The remainder of this paper is structured as follows. Section II interprets the algorithms and flow. Section III summarizes the hardware implementation. Results are discussed in Section IV. Conclusion shows in section V.

#### II. DEPTH ESTIMATION ALGORITHM

The matching algorithm adopts fusing matching strategy that the combined image matching measure successfully reduces the errors caused by individual measures. The local algorithms offer a good potential for parallelization and is well suited for hardware implementation due to its high degree of parallelization. The task of a stereo vision algorithm is to analyze the images captured by a pair of cameras and to extract the objects shift in both images. This shift is counted in pixels and called disparity d. According to the geometry constrain, it can obtain the real-world depth Z=bf/d, where b, f are the baseline and focal length of camera pair. The flow of proposed depth estimation algorithm, include pre-processing, image matching, post-processing etc. Dashed box means optional.

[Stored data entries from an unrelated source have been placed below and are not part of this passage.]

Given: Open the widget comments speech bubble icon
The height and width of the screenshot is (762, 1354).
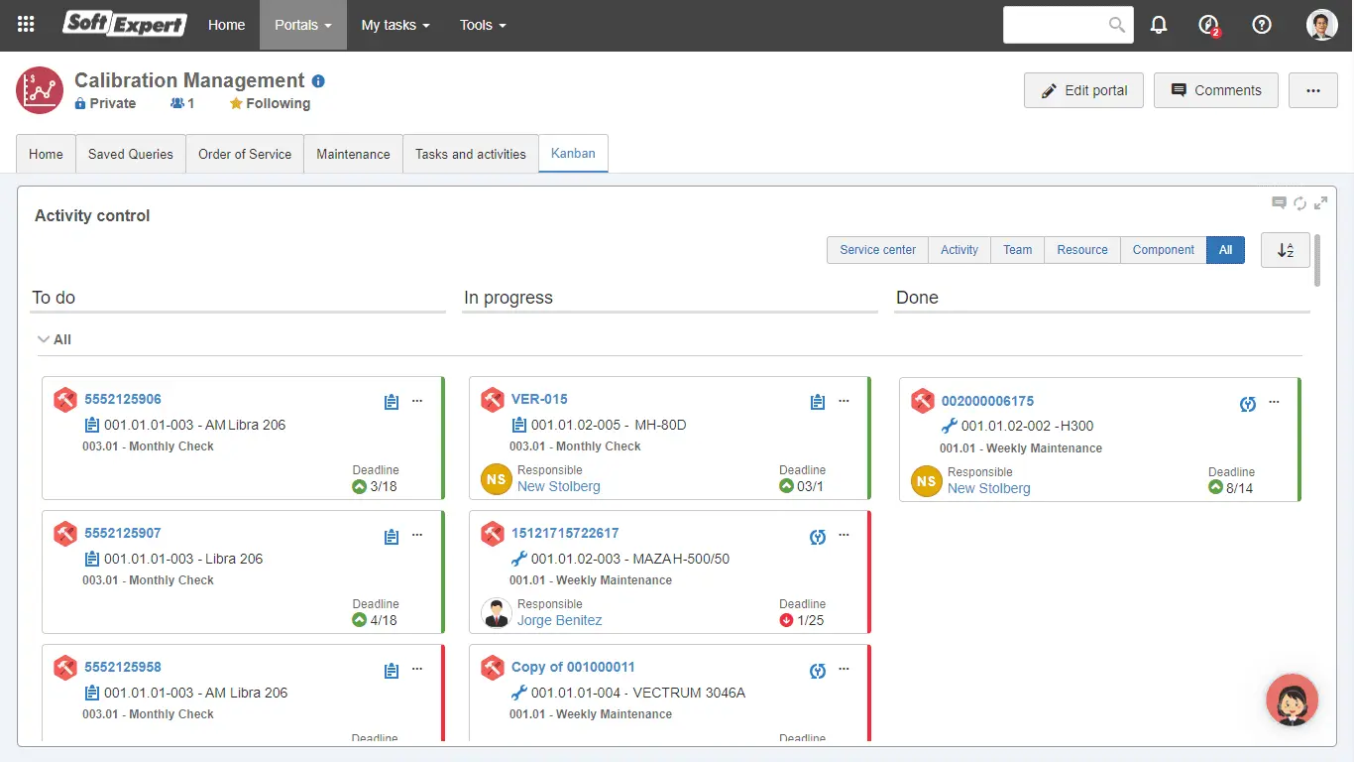Looking at the screenshot, I should pos(1279,203).
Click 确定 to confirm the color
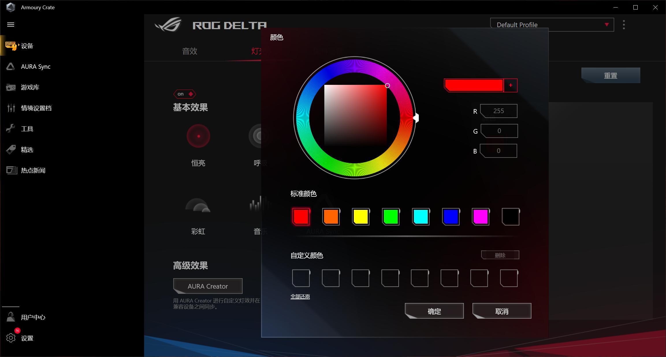 tap(434, 311)
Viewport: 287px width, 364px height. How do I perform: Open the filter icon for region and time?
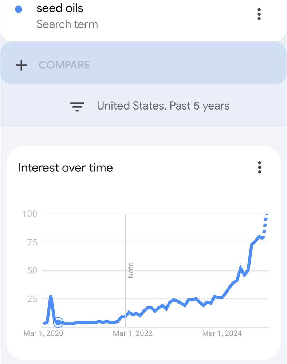coord(77,107)
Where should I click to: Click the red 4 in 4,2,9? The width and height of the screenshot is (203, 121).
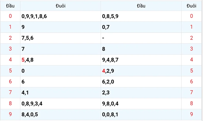point(103,71)
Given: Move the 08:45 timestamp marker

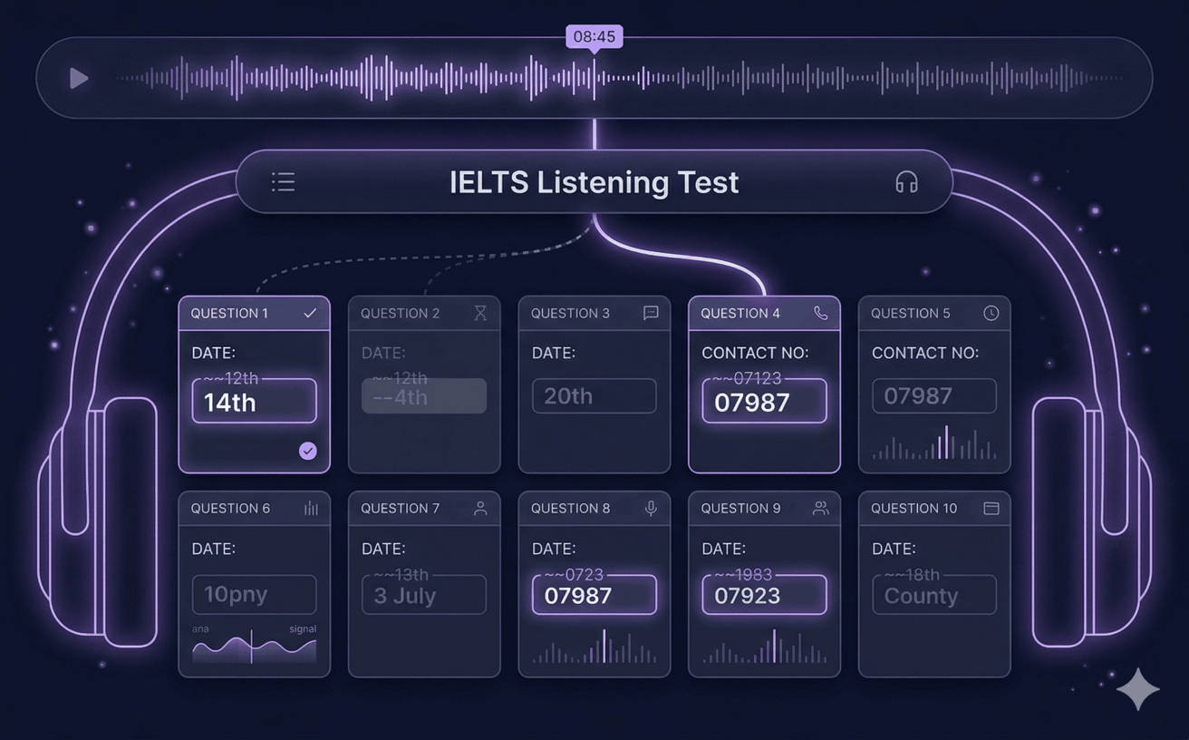Looking at the screenshot, I should pyautogui.click(x=595, y=36).
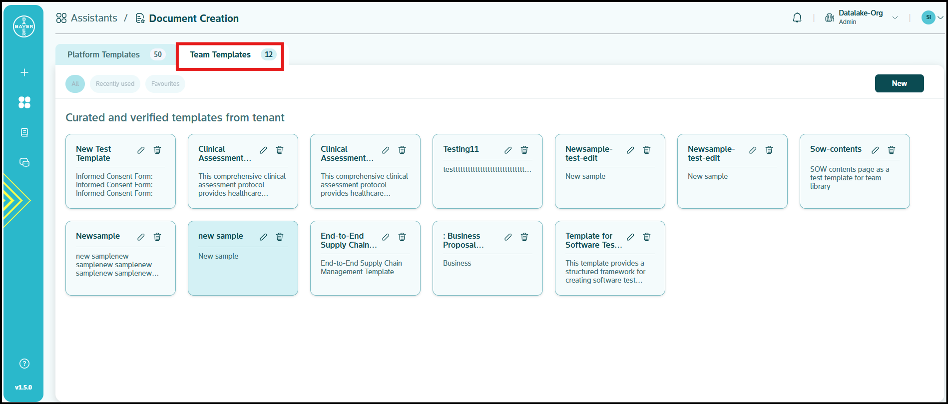Image resolution: width=948 pixels, height=404 pixels.
Task: Filter templates by Favourites
Action: [165, 84]
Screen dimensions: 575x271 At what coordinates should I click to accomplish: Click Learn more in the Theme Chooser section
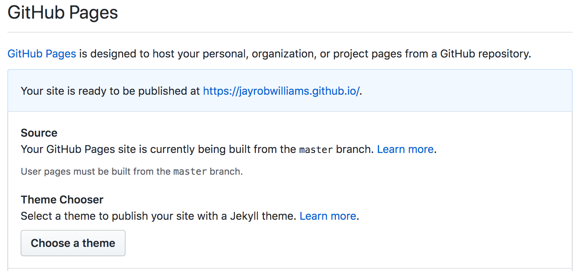pos(327,216)
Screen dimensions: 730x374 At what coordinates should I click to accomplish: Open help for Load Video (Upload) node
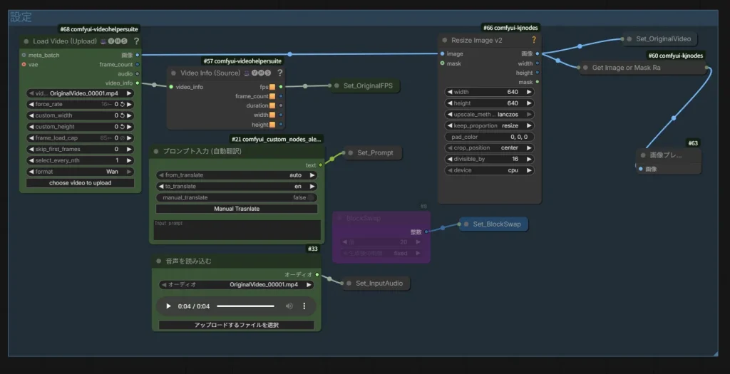pyautogui.click(x=136, y=41)
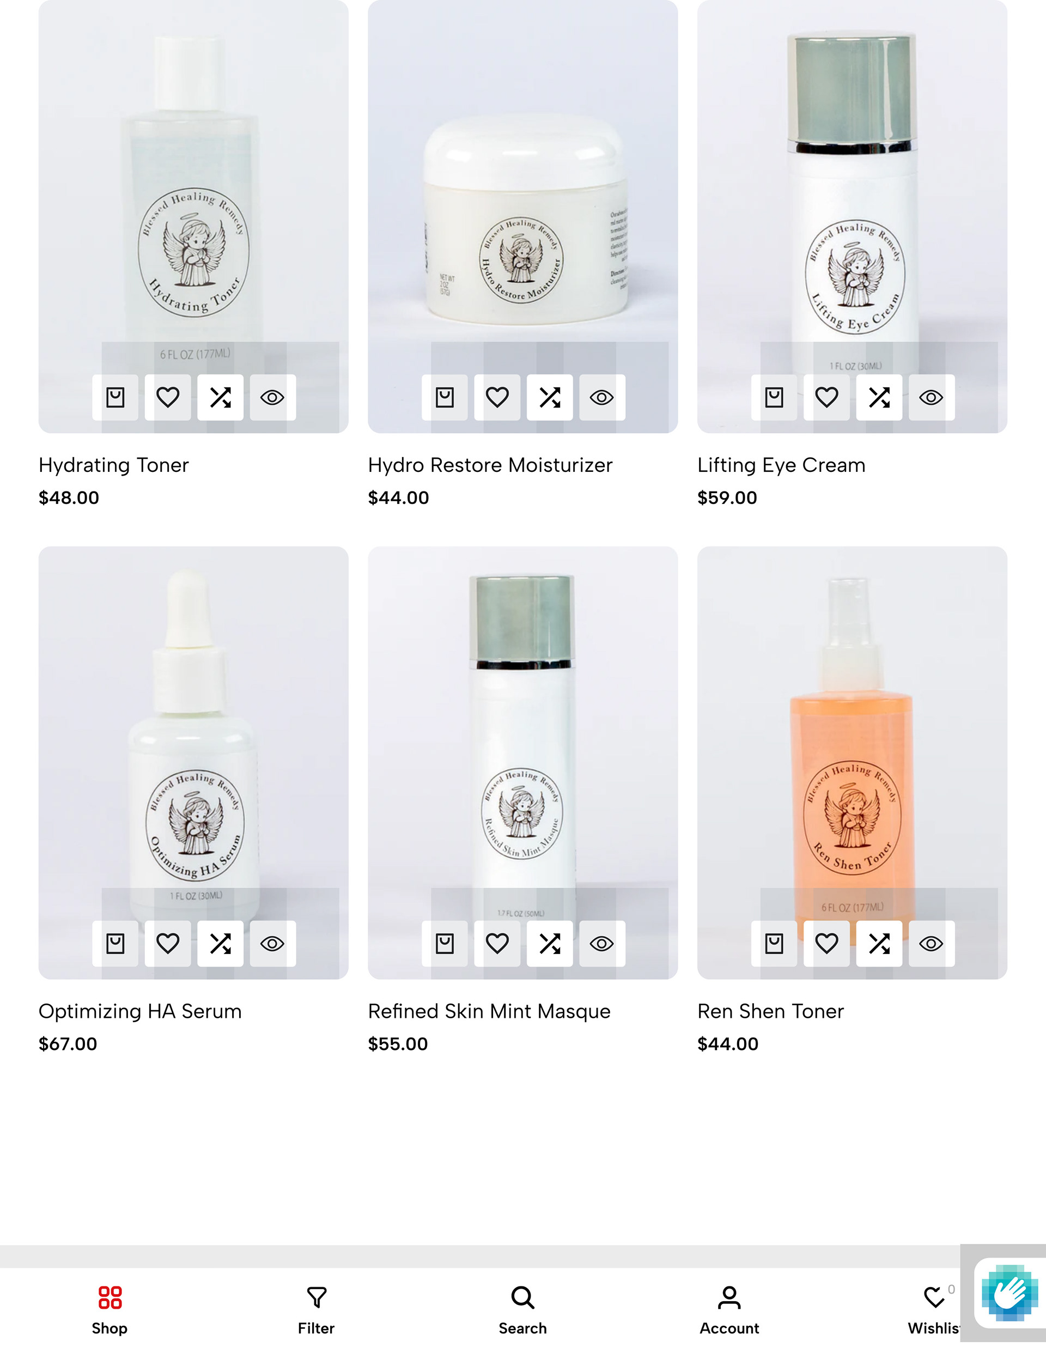The height and width of the screenshot is (1354, 1046).
Task: Add Hydro Restore Moisturizer to wishlist
Action: click(497, 397)
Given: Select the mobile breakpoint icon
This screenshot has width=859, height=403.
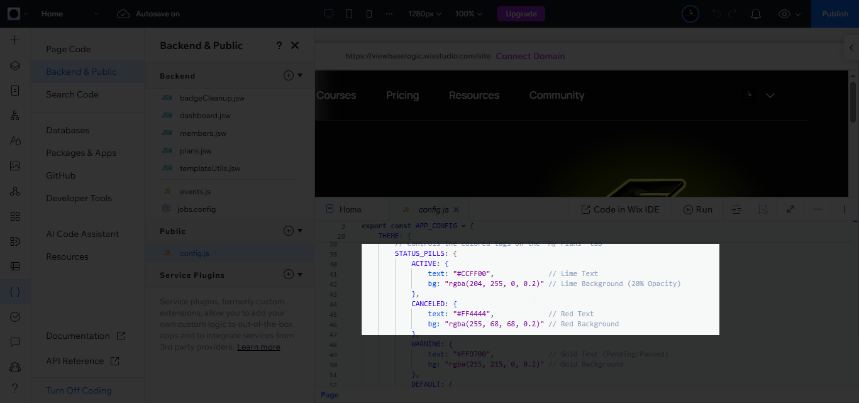Looking at the screenshot, I should (x=369, y=14).
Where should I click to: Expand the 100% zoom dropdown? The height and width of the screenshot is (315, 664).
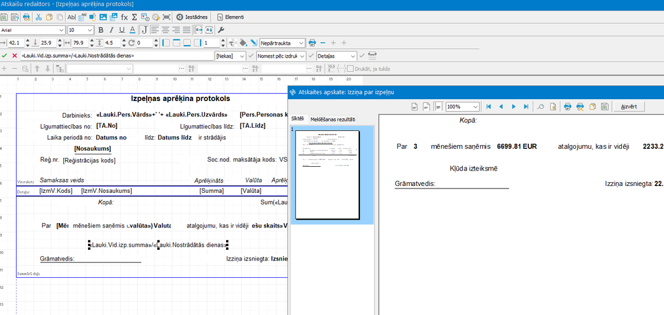[x=474, y=107]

The proposed area-based matching method considers both the retention of edges; also considers the full utilization of the texture region sensitive. It is a combination algorithm of Census Transform (CT) and sum of Absolute Difference (SAD), which attempt to exploit the complementary advantages of both approaches. CT approach has advantages in bias-independent and homogenous area and low hardware complexity, while SAD has advantage in feature-rich areas. Both algorithms combine to form a complementary

enhancement. Cost aggregation is used to further improve the distinguish degree of matching cost.

## A. Census Transform

In early 90's 19century, Woodfill [8] proposed Census transform, which belongs to non-parametric local transforms. Compare conventional algorithm, it can avoid noise between image pairs and simplify the hardware design by integral calculation. In particular, matching performance is high in the structural feature highlighted regions, such as area near object boundaries. One CT value of current pixel is bits array which summarizes local image structure generated in a specified window. CT transform values of left can be expressed by the following formulas and CT of right view has the same expression.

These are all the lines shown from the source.